Thomas M. Owen at Work The Alabama Library Association was founded in Montgomery in 1904 as part of a national Progressive Era trend in professionalizing middle-class occupations and creating professional organizations to support them. ALLA boasted 50 charter members, including Thomas M. Owen, director and founder of the Alabama Department of Archives and History, who served as its first president. Other prominent founding members included his wife, Marie Bankhead Owen, director of the Alabama Department of Archives and History after his death, and several college and university presidents including John W. Abercrombie of the University of Alabama and Charles C. Thach of the Alabama Polytechnic Institute (now Auburn University).

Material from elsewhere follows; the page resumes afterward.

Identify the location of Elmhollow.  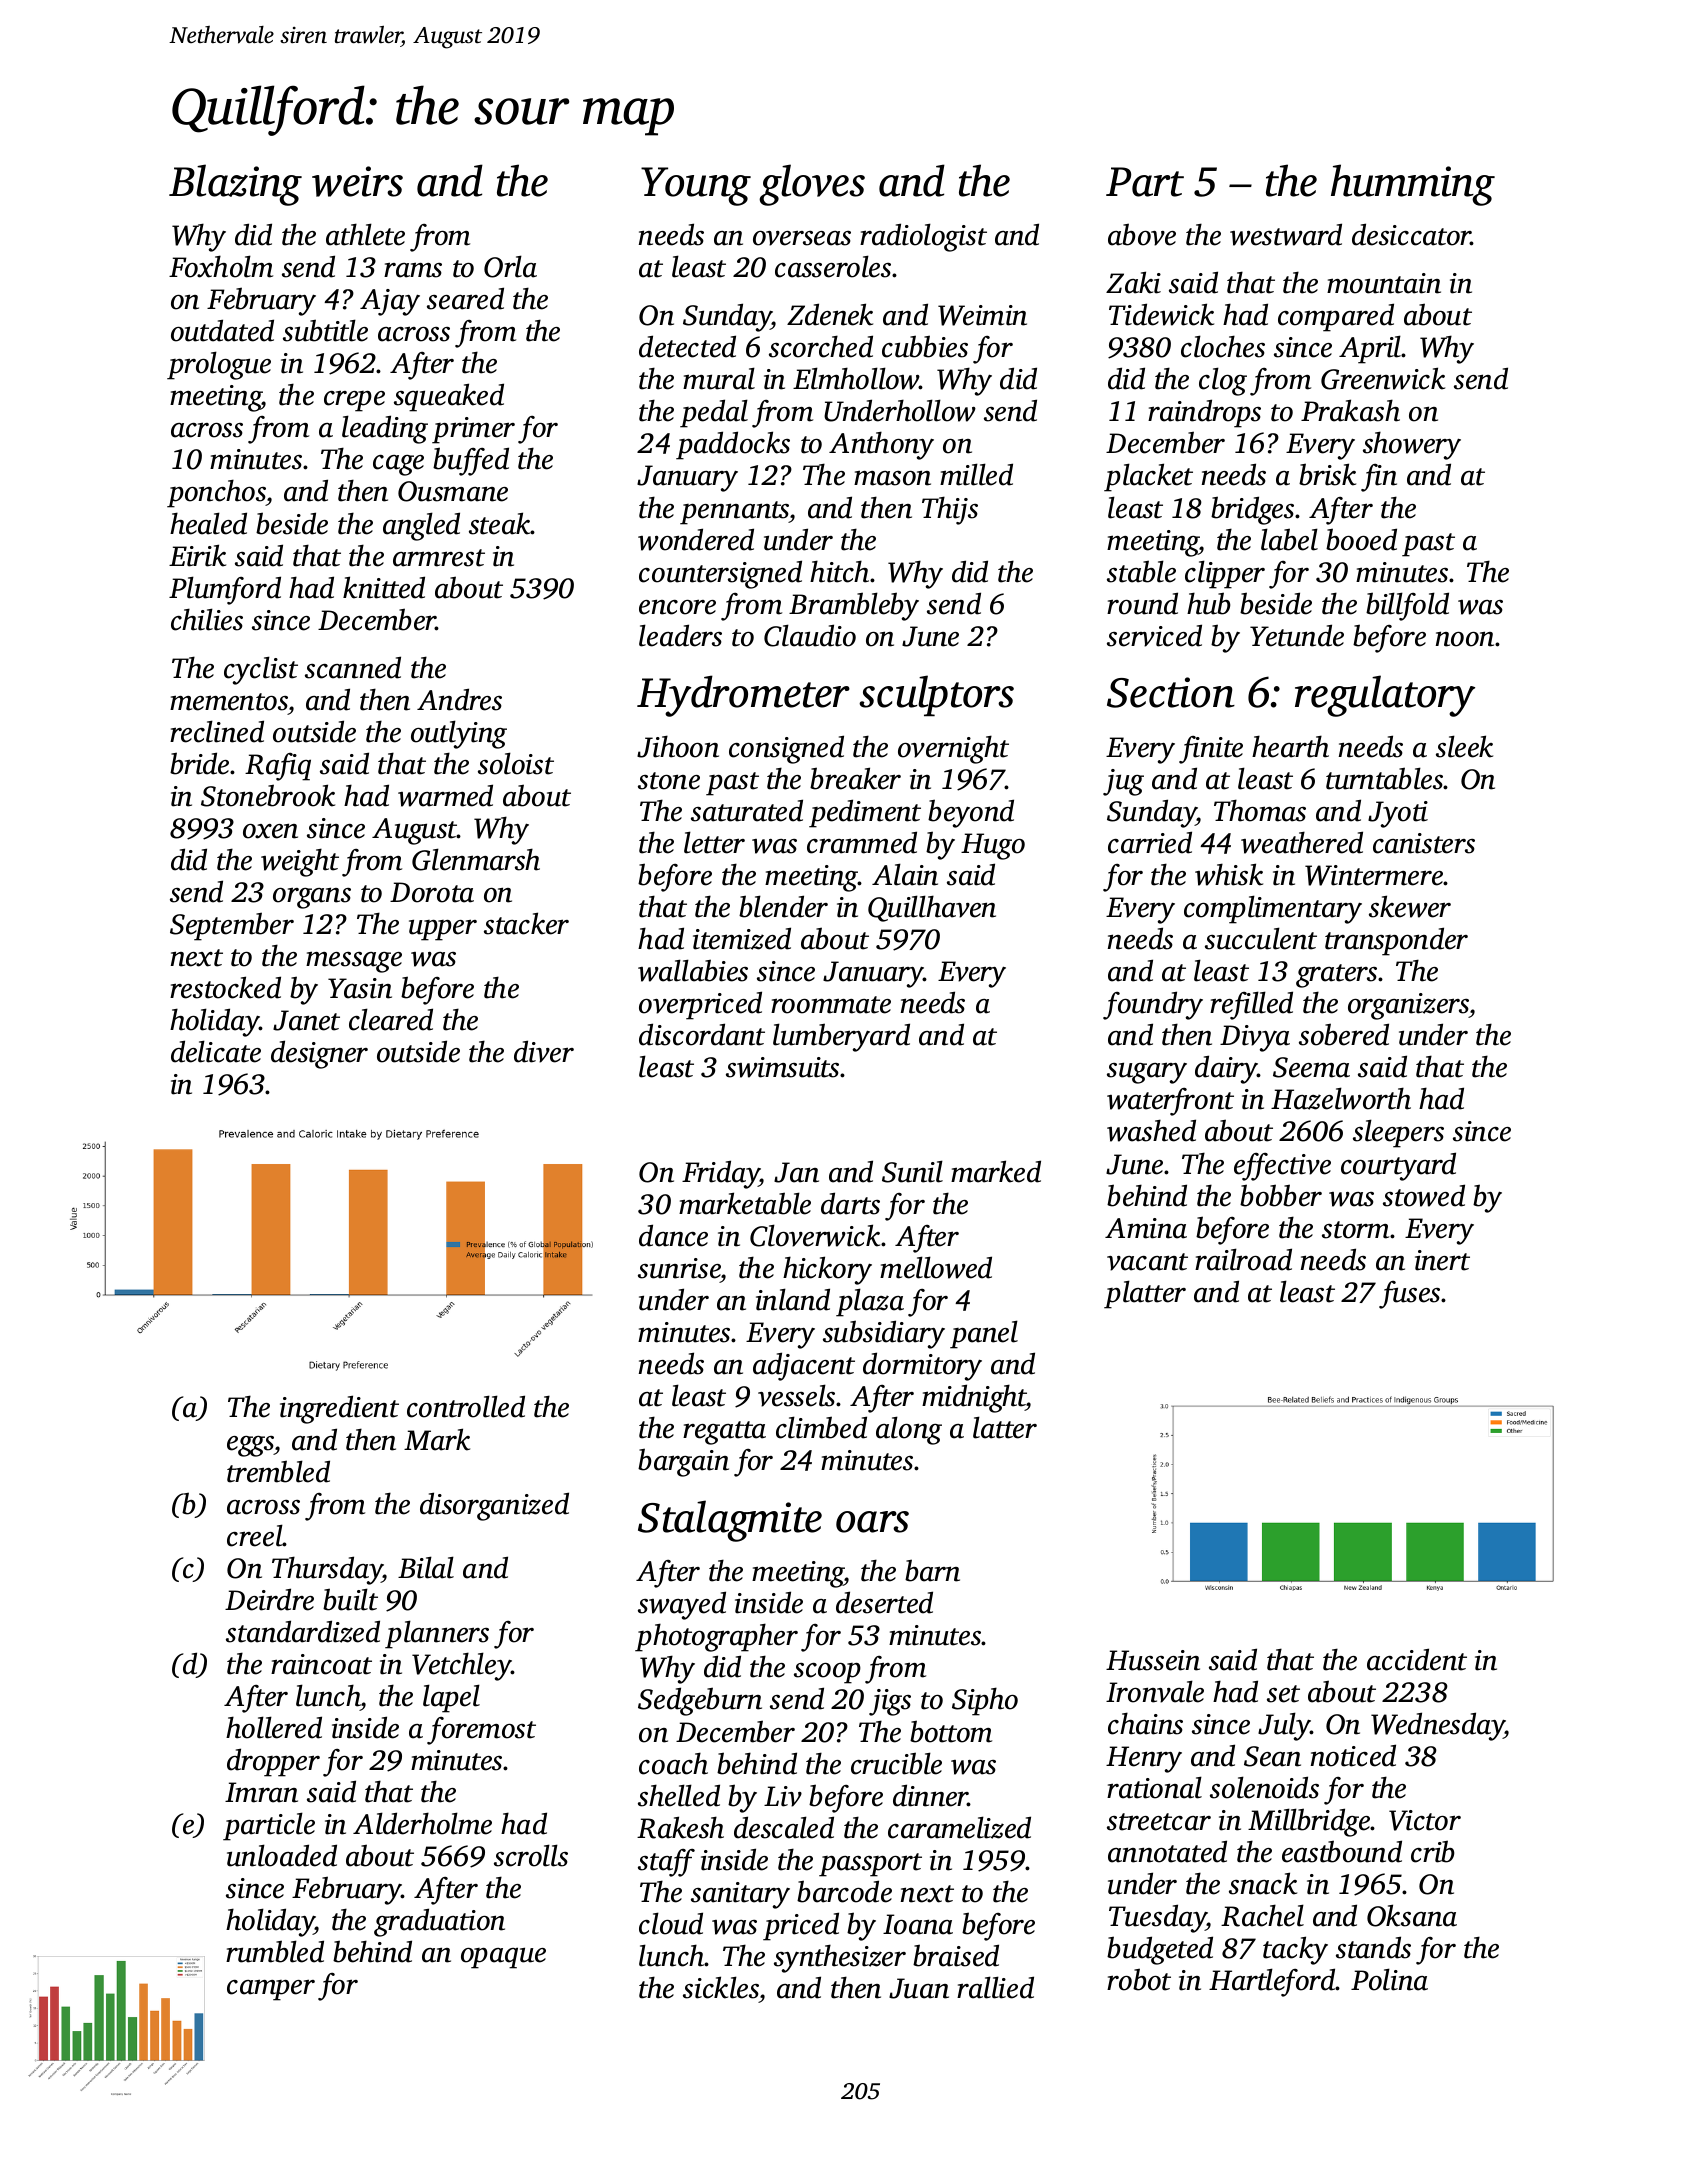
(856, 378).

ALLA Executive Council, 2017 ALLA’s organizational structure reflects the varied interests found in the discipline of librarianship. The membership is currently split into three divisions: College, University, and Special Libraries; Public Libraries; and Youth Services and School Libraries. In addition, ALLA members are encouraged to join groups, called round tables, that focus on the more specialized interests of members, such as government documents, collection development, the role of paraprofessionals, and technical services and systems. ALLA is governed by an elected executive council that includes a president, president-elect, past president, secretary, treasurer, and three members-at-large. The presidency is rotated regularly among the three divisions. Much of ALLA’s business, however, is conducted through approximately 20 committees. ALLA membership is open to any interested party, and the majority of members are employees of public libraries and academic libraries as well as a sizeable number of children’s librarians, school librarians, and media specialists.

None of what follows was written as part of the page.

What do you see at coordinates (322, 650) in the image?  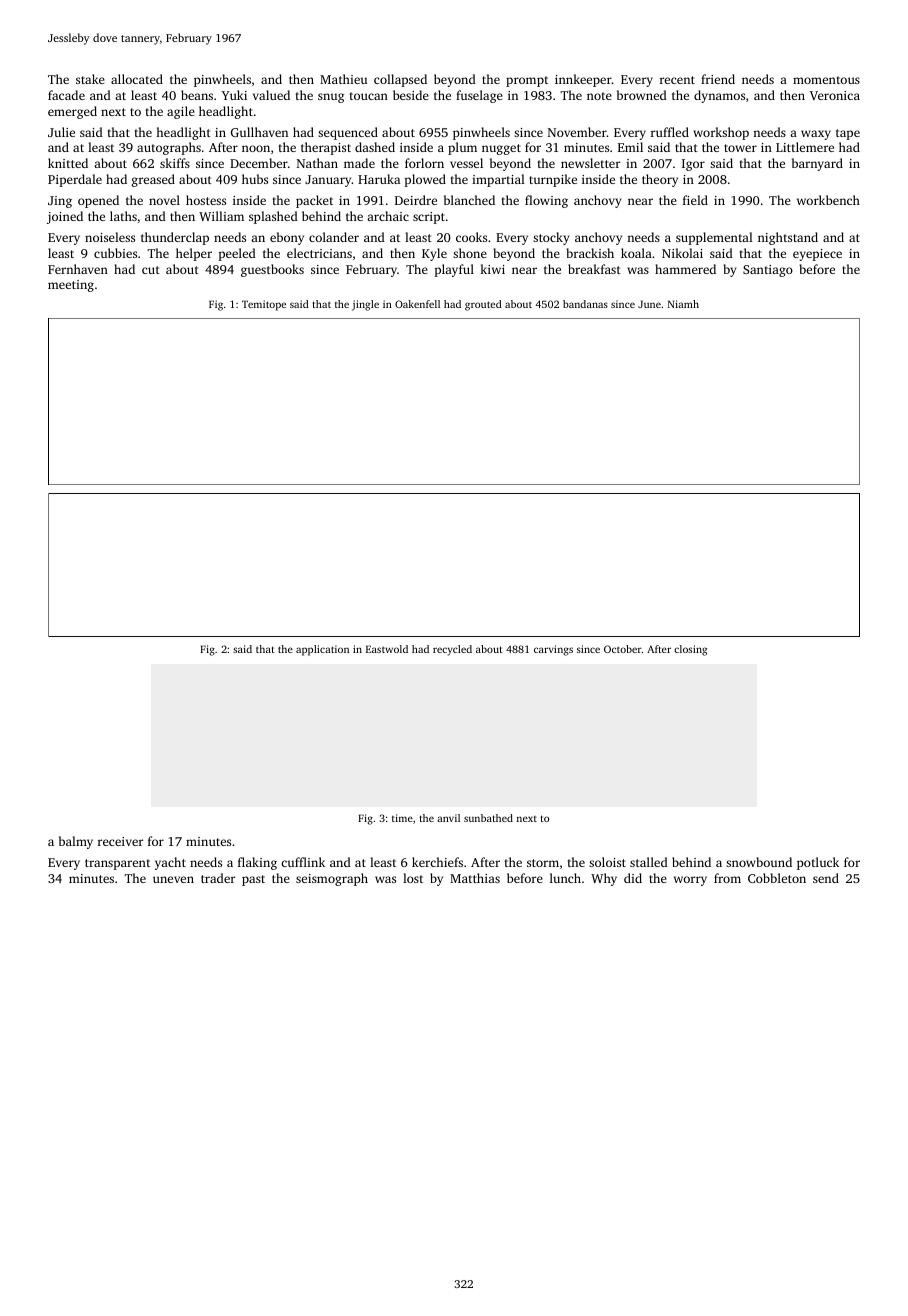 I see `application` at bounding box center [322, 650].
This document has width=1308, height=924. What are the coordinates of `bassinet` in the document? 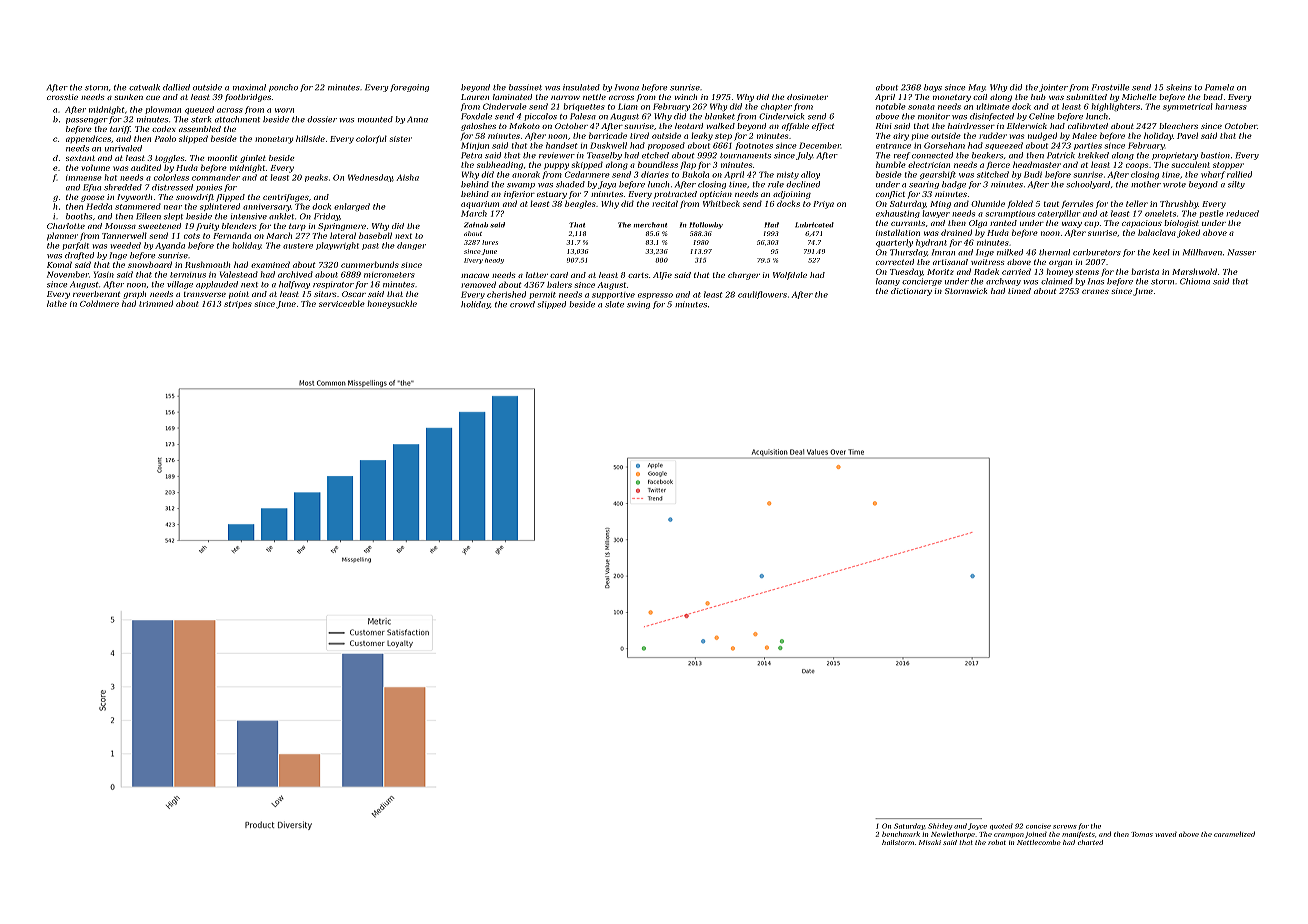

ALLA supports librarians in a number of ways through professional development workshops, an annual convention, and a variety of forums that allow members to share research on library-related issues. ALLA also serves as an advocacy group for library and educational interests and keeps members informed about important issues and trends in librarianship, for example, the impact of technological change and the need to encourage a more diverse, multicultural workforce in response to demographic changes in our society.

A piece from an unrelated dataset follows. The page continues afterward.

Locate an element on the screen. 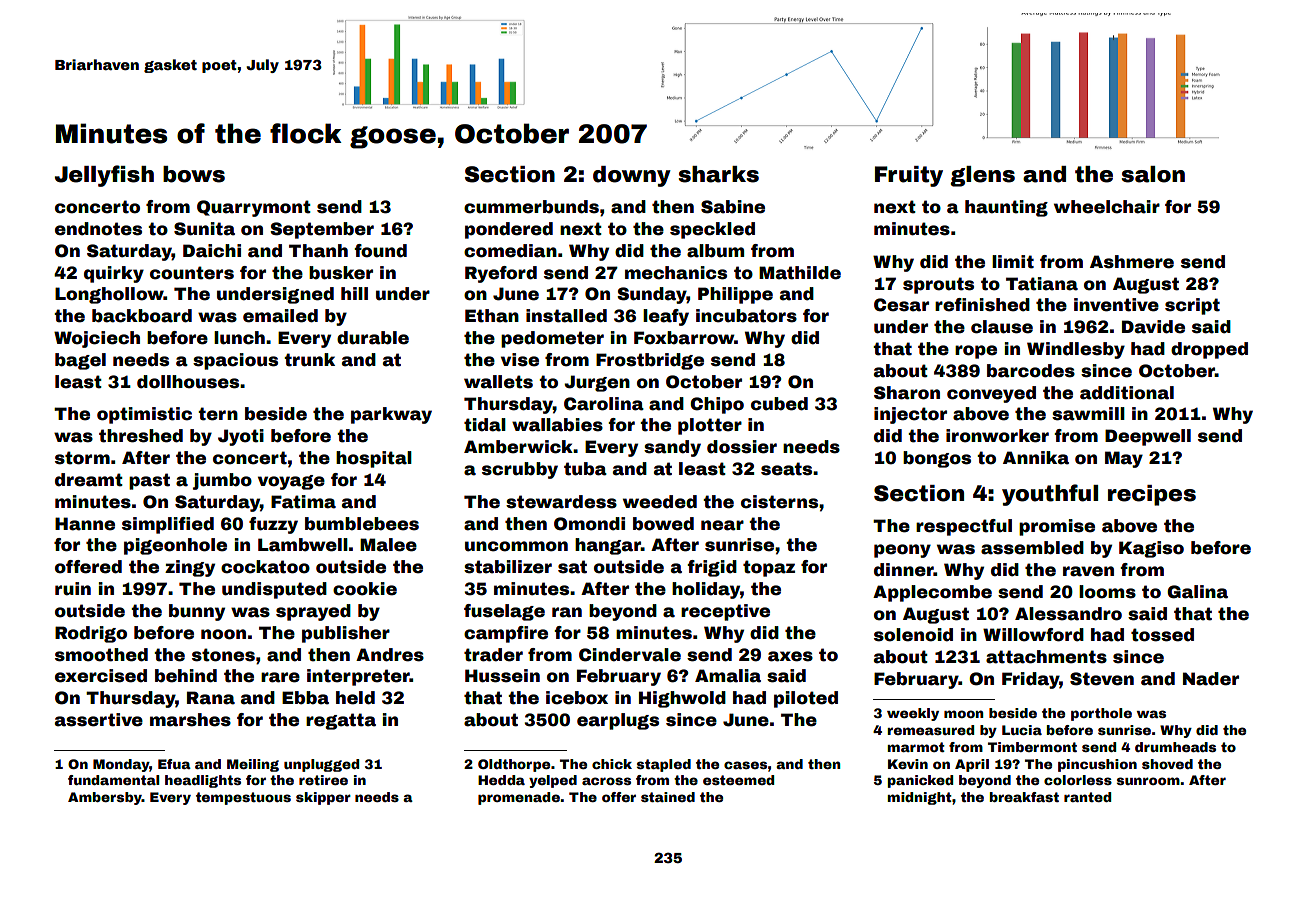 The height and width of the screenshot is (924, 1308). additional is located at coordinates (1127, 393).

Gretchen Knief Schenk Throughout its history ALLA has addressed important national and regional issues affecting libraries and librarians. During the Great Depression, ALLA conducted a survey, titled “Library Needs of Rural Alabama,” which examined the realities of providing library service in a poor rural state. The findings of the survey were presented in a report titled 33 Alabama Counties Are Without a Public Library: Books and Libraries—Alabama’s Greatest Need. Beginning in 1949 ALLA also wrestled with issues surrounding racial segregation, but agreement on desegregation was not reached until late 1964. ALLA president Gretchen Schenk and the Executive Council began exploring the issue of admitting African American librarians as members but met with opposition from influential members such as Marie Bankhead Owen and Willam S. Hoole, director of the University of Alabama Library, and formal efforts to resolve the controversy ended in late 1952. Since 1944 African American librarians had been meeting as a departmental unit of the (African American) Alabama State Teachers Association, and in 1947 they established the Alabama Association of School Librarians. The topic of desegregation was revived in 1955 when the American Library Association approved a new constitution requiring all state chapters to be open to all persons interested in membership. Unable to comply, the Alabama Library Association withdrew its chapter status from the American Library Association until 1964. Partly in response to the signing of the federal Civil Rights Act that year, ALLA president Robert Severance and the executive council approved a motion opening membership to all interested persons regardless of race or color. Geraldine Bell of Miles College served as the first African American president of ALLA in 1991–92. In early 2005 the ALLA executive council officially opposed a bill filed (and later defeated) in the Alabama State Legislature that would have criminalized the use of public funds to purchase books and other library materials that offered a positive view of homosexuality. ALLA remains responsive to recent trends and developments in the library field. Examples include the establishment of the Multicultural Information Round Table in 2010 and the renaming of the Paraprofessional Round Table to the Paralibrarian Round Table in 2015.

Further Reading

  • Alabama Library Association, Inc. Alabama Library Association Handbook 2018 Revision. Montgomery: Alabama Library Association, Inc., 2018.
  • ———. The Alabama Librarian (Dec. 1949-present). Montgomery: Alabama Library Association, Inc.
  • Barrett, Kayla, and Barbara A. Bishop. “Integration and the Alabama Library Association: Not So Black and White.” Libraries and Culture: A Journal of Library History 33 (Spring 1998): 141-61.
  • Proceedings of the First Meeting of the Alabama Library Association Montgomery, Alabama November 21, 1904. Montgomery: The Brown Printing Co., 1905.